Phil Tromovitch and Diederik Janssen, I am pleased to say, both proved to be “up for it” when I suggested chatting over drinks in a riverside pub garden after the conference ended. Huge guys, both of them – black-clad, shaven-headed, muscleman Janssen, especially, would make a very credible night club bouncer, an image massively at odds with his subtly teasing academic prose – so it felt like I had a couple of body guards. Not that I needed any: the atmosphere in the ancient university city on a lovely English summer’s evening was very relaxed. So was the conversation, which flowed most agreeably, along with the drinks and the beautiful River Cam.

Unsurprisingly, after his defeat, Blanchard himself was not at the conference, but other big-name figures did attend, such as Richard Green, emeritus professor of psychiatry, UCLA, a leading figure behind the declassification of homosexuality as a mental illness thirty years ago, who courageously attempted to do the same with paedophilia early in the new millennium. As President of the International Academy of Sex Research (IASR) he even invited me to address that august body in a symposium on paedophilia.

I guess he had to take some flak for that, some of it quite probably coming from the far more conservative Ken Zucker. As IASR’s conference treasurer at the time, he found himself obliged to hand me a cheque to cover my speaker’s expenses – and judging by his cool demeanour he was none too happy about it.  But Zucker, present in Cambridge having been chair of the DSM-5 work group on sexual and gender identity disorders, has had to take his share of flak too over the years.
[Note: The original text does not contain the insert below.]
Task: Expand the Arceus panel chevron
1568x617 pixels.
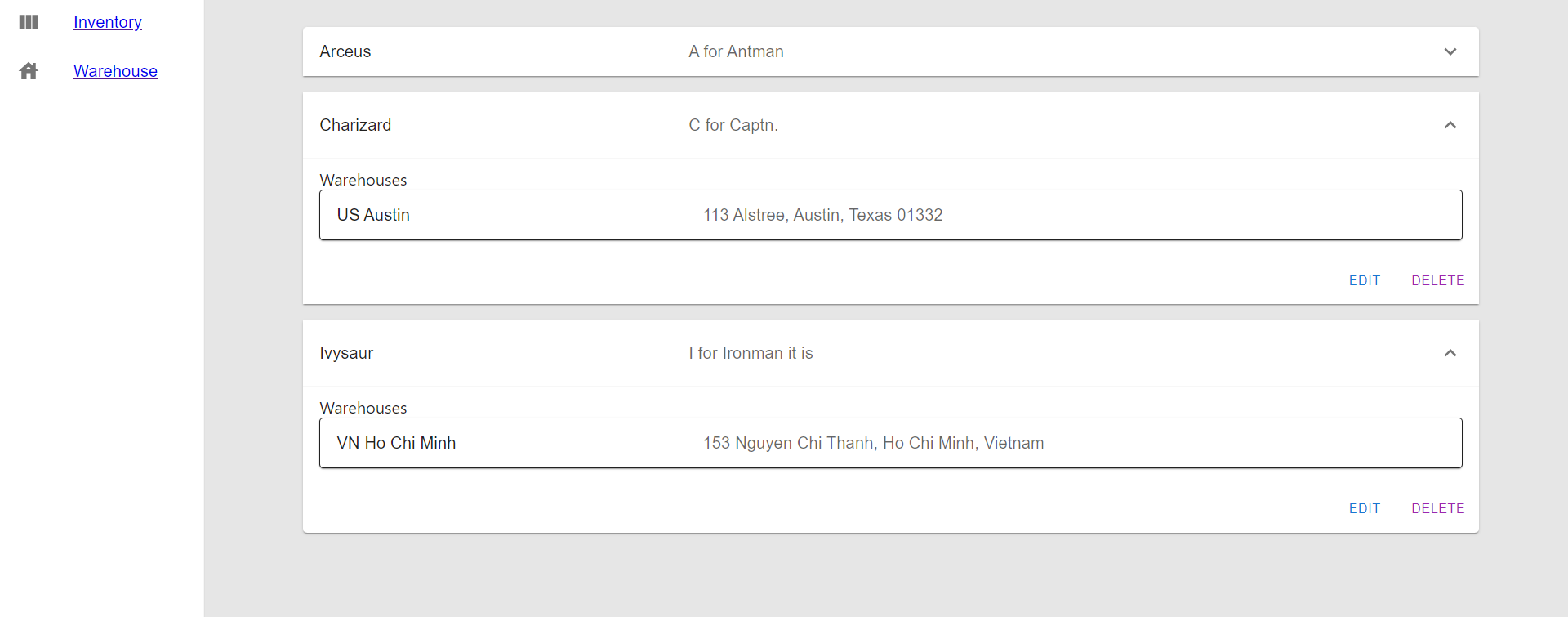Action: [x=1450, y=51]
A psychologist working with children, he has long been under attack by activists for allegedly pushing transgender kids into accepting their biological gender. Transsexuals even demonstrated against him outside the conference building: they included a female-to-male trans guy dressed as a baby and holding a placard saying “Ken Zucker – hands off our kids!” And I learned in Cambridge that a recent journal article published under the auspices of  the British Psychological Society was memorably titled “Zuck off!”
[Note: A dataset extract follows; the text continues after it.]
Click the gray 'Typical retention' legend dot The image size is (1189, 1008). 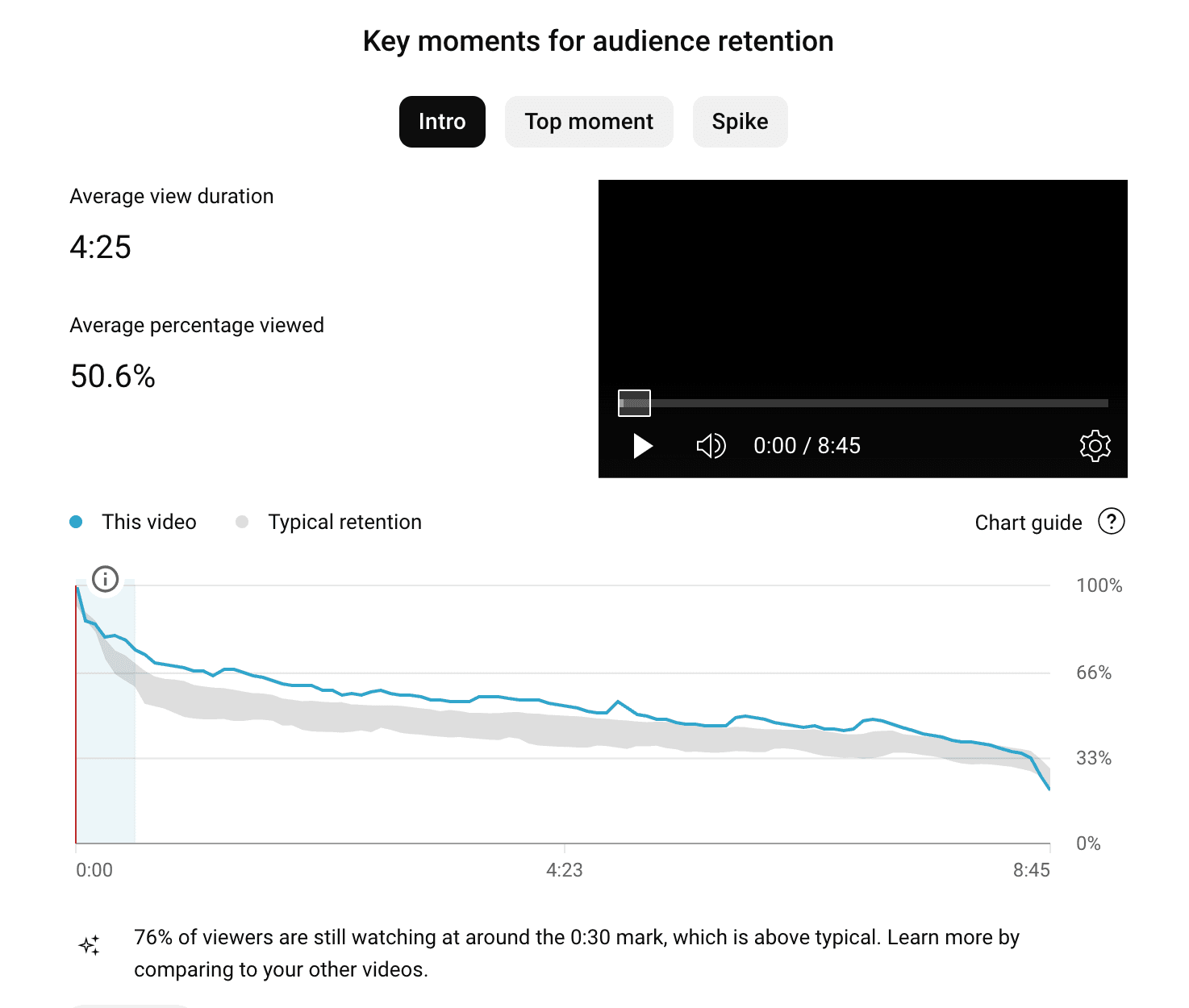(241, 522)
Wonderful! It was a rare few days when I could feel relatively popular!

That was fun, and even more so was the chance to chat to so many folks (including the demonstrators) on a one-to-one basis. Why, I was even able to pin Zucker to the wall over not answering my emails in recent years! He denied it was on account of personal animosity. I don’t believe him but I was too polite to say so. Well, he can read it here!
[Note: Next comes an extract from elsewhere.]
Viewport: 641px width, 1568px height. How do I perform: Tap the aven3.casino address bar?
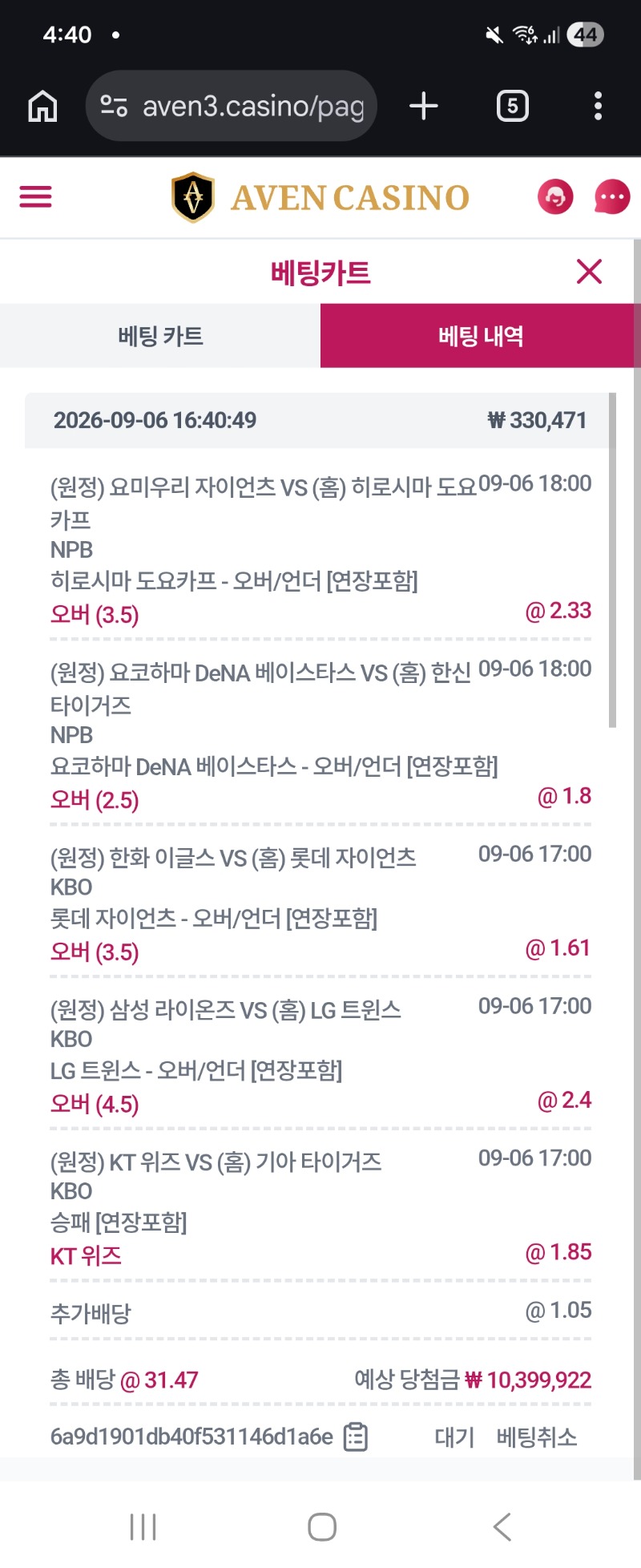click(x=232, y=106)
Approaching gay historian Jeff Weeks for the first time in decades, I was delighted he recognized me but saddened that his speech “Beyond the categories”, which closed the conference, was tired, bland and utterly devoid of the radical edge that characterized his exciting early work. Again, unfortunately, I was too nice to tell him so, although a question I raised from the floor was a pretty big hint. Was the current obsession with crushing paedophilia, I asked, harmfully also leading to the denial of children’s sexuality, and leading to sexually active children themselves being criminalized as sex offenders? His answer was evasive and vacuous. Very disappointing.

Shit! Every week I tell myself I must make these blogs shorter and snappier but I still haven’t delivered on saying I would tell you more about the interesting exchange when I was buttonholed by philosopher Patrick Singy, a conversation also joined to great effect by the delightful Noëmi Willemen. It would take too long to start on that now but I should add a couple of brief and hopefully useful points about my earlier Cambridge blog (11 July):

  1. I have added a paragraph to it (in square brackets and italics) in connection with Singy’s argument.
  2. Also in that same Cambridge blog I mentioned Blanchard’s fraternal birth order effect on sexual orientation in males. A brief, sharp, interview with Blanchard about this, Did having a big brother make me gay?, has just appeared in the Boston Globe online. Recommended.